Maharlika fund to be protected by safeguards, says BTr chief

The Bureau of the Treasury (BTr) said on Wednesday that measures are in place to ensure the integrity of the planned P275-billion Maharlika Wealth Fund amid mounting criticism against the measure due to the timing and risks involved with the investment instrument.

National Treasurer Rosalia de Leon said they support calls to study House Bill No. 6398, or the Maharlika Investments Fund Act, to ensure that risk management is in place.

“Upon reading the bill, we note that there are already eight measures that will safeguard the integrity of the fund,” De Leon said of the proposed legislation filed by House Speaker Martin Romualdez, Ilocos Norte Rep.

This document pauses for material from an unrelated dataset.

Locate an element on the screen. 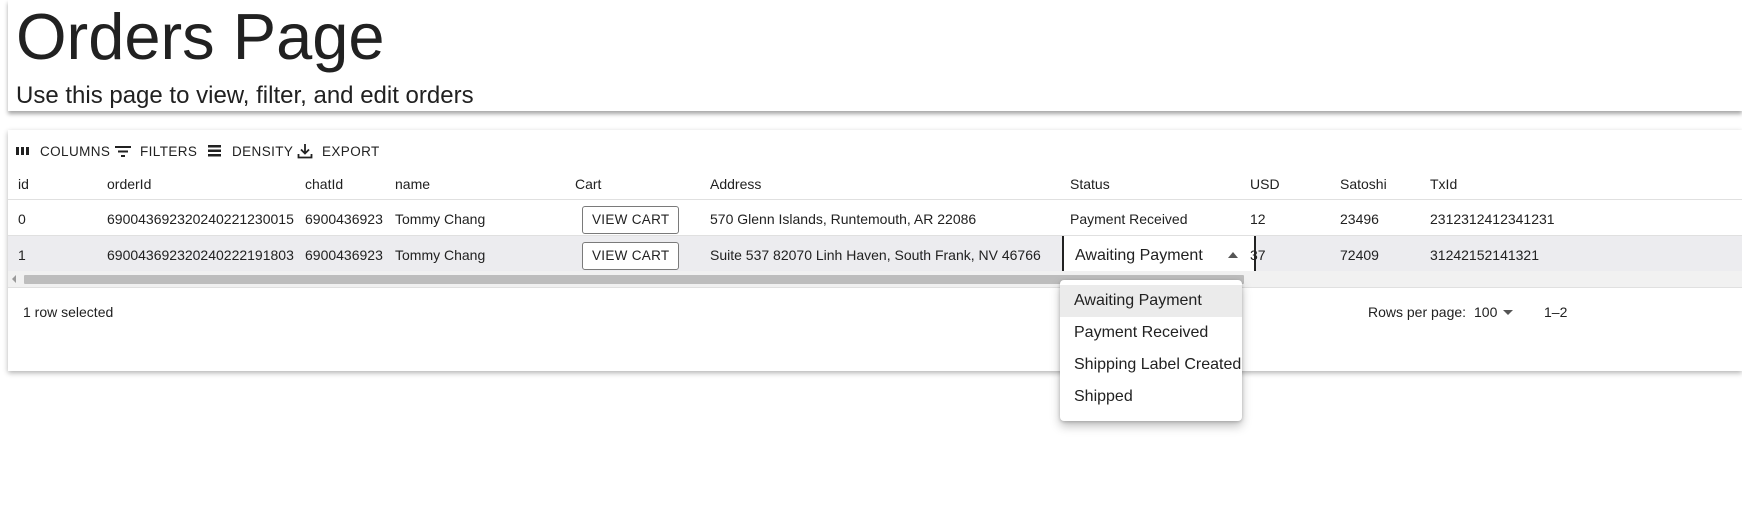 The width and height of the screenshot is (1742, 528). export-label: EXPORT is located at coordinates (351, 151).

Sandro Marcos and four other lawmakers.

The first was that the sovereign wealth fund will adhere to the “Santiago Principles,” a set of 24 generally accepted principles and practices voluntarily endorsed by the International Forum of Sovereign Wealth Funds, a group of more than 30 sovereign wealth funds.

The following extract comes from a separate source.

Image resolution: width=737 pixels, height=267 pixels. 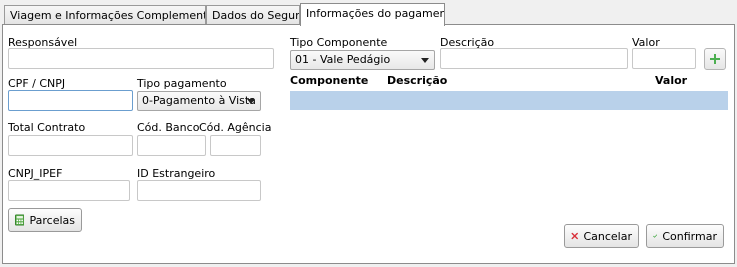 I want to click on cod-banco-label: Cód. Banco, so click(x=168, y=128).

Secondly, all financial transactions will be governed by the applicable government laws, rules and regulations.

Third, there will be an internal audit, which includes financial reporting and audit of records wherein the financial statements and reports will be prepared.

The reporting and auditing will be done upon the guidance of the advisory body in accordance with the relevant provisions of the law and its implementing rules and regulations and the International Financial Reporting Standards.

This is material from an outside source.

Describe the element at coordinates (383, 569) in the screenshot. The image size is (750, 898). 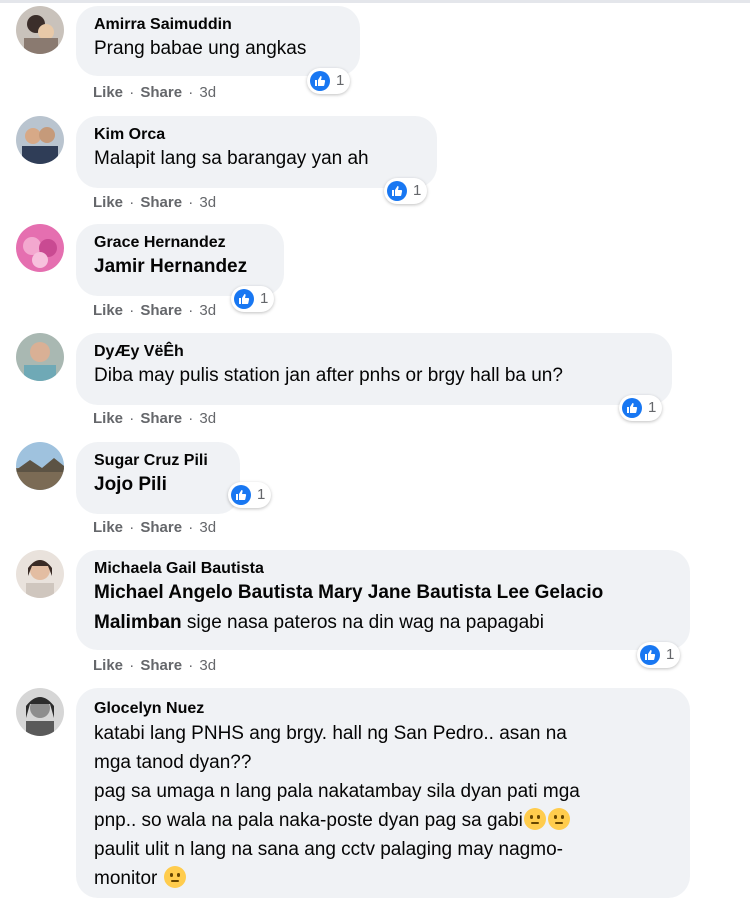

The fourth reason cited by the BTr official is that there will be an internationally recognized auditing firm that will serve as the external auditor of the fund to review its financial statements.

Fifth, the fund will be scrutinized by the Commission on Audit.

Sixth, there is an advisory body that will assist the board of directors in formulating general policies related to investment and risk management.

There will also be a joint congressional oversight committee tasked to oversee, monitor and evaluate the implementation of the fund, the BTr cited as the seventh safeguard.

Lastly, the BTr said there is a specific provision to prevent unnecessary withdrawals from the fund, citing in particular, section 15 of the bill which states that no withdrawals of equity shall be made before 2028.

Past 2028, equity withdrawals will be made in accordance with the guidelines prescribed by the board or the implementing rules and regulations of the act, the Treasurer added.